Client-Firm or Client-Attorney Loyalty?

Loyalty and client retention depends strictly on the lawyers who are in constant communication with clients. Clients are loyal to their lawyers, not to the firm that these lawyers represent. Law firms know this and it is why the vast majority of employment contracts between attorneys and firms include bulletproof clauses on the matter.

The Non-Compete Clause

Non-compete covenants or non-solicitation clauses are written in a way that there is little to no space to maneuver. The main purpose and the extent of these clauses are to prevent lawyers from actively engaging firm clients and convincing them to drop the firm and sign with their new firm. The reality is (and has always been) that clients have the right to choose whether or not to continue business relations with the current firm or to engage the former attorney at the new firm.

Non Compete Clause

Regardless of the jurisdiction, most non-compete clauses are the same: they forbid departing lawyers from reaching out to clients and offer their services for the purpose of allowing the firm the opportunity to keep their client since it often likely the client will follow the attorney to their new firm. However, the clause is meant to limit the communication to a mere notification of service termination. The outcomes of violating such prohibition are mostly fines but these clauses are only partially enforceable.

Drafting A Non-Compete Contract Clause

In order to properly draft, read and interpret the content of non-compete/non-solicitation clauses, several requirements must be fulfilled.

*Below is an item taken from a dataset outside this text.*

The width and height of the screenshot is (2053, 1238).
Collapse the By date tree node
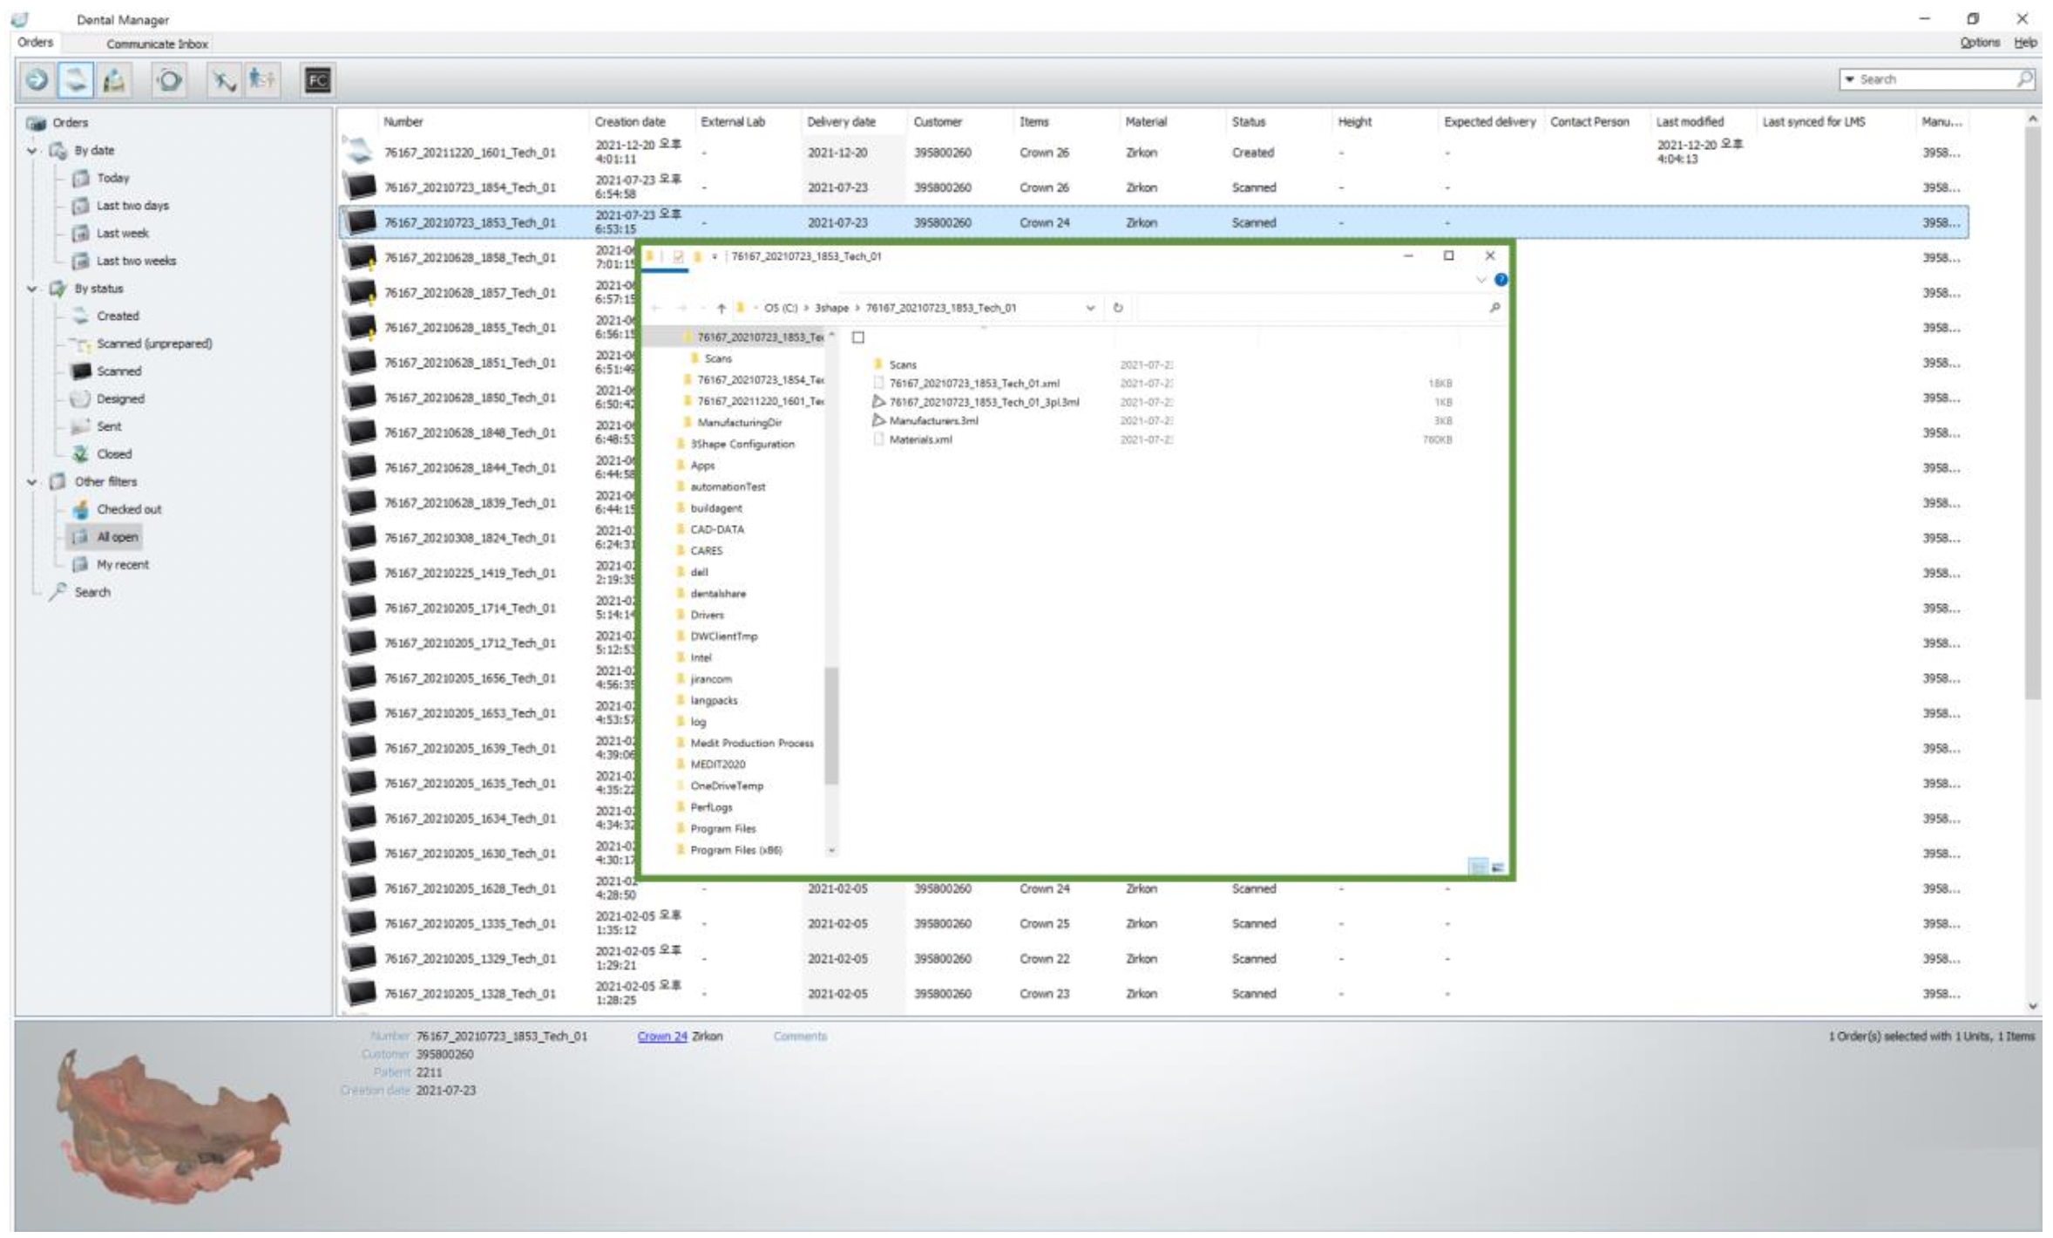click(32, 151)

  • First, the clause should not impede the departing attorney from practicing law in the same country or province. Any clause that declares the lawyer should pursue another career when leaving the firm is a complete lie.
  • Second, a limited time frame. Non-compete clauses cannot last forever, or 25 years. They are designed to protect the firm from a massive loss of clients when senior partners and/or associates leave so they must be drafted with realistic terms.
  • Third, and most importantly, contract and by extension, non-compete clauses are signed between the firm and the attorney. They do not affect the client. The client is free to terminate services with any firm, move to a new firm, or follow a particular associate/partner. Any clause that refers to the client is considered a simple threat and hard to be sustained as an argument in court.

Non-compete clauses are drafted, in most cases, for a certain jurisdiction. In the event that the client- company has a multinational presence, and the departing lawyer moves to another country or laterals to an international law firm, the content, and prohibitions included in the contract, may not be enforceable. In any case, it is very important that both firms and lawyers know the conditions, liabilities, and obligations of the contract termination beforehand.

In conclusion, non-compete/non-circumvention/non-solicitation clauses are wildly popular nowadays. They can be found in numerous industries including construction, marketing, accounting, technology, etc. They have become standard with service provision companies. And though you may be a lawyer, it cannot be assumed that you have read every line of your contract and the extension of the clauses. Reading and fully understanding your contract allows you to know your options, and to avoid costly penalties of a license suspension as the result of lateraling to a different firm or opening your own legal practice. Subscribe to the Leopard Blog for discussions on law firm insights, diversity, law firm insights, and other relevant topics.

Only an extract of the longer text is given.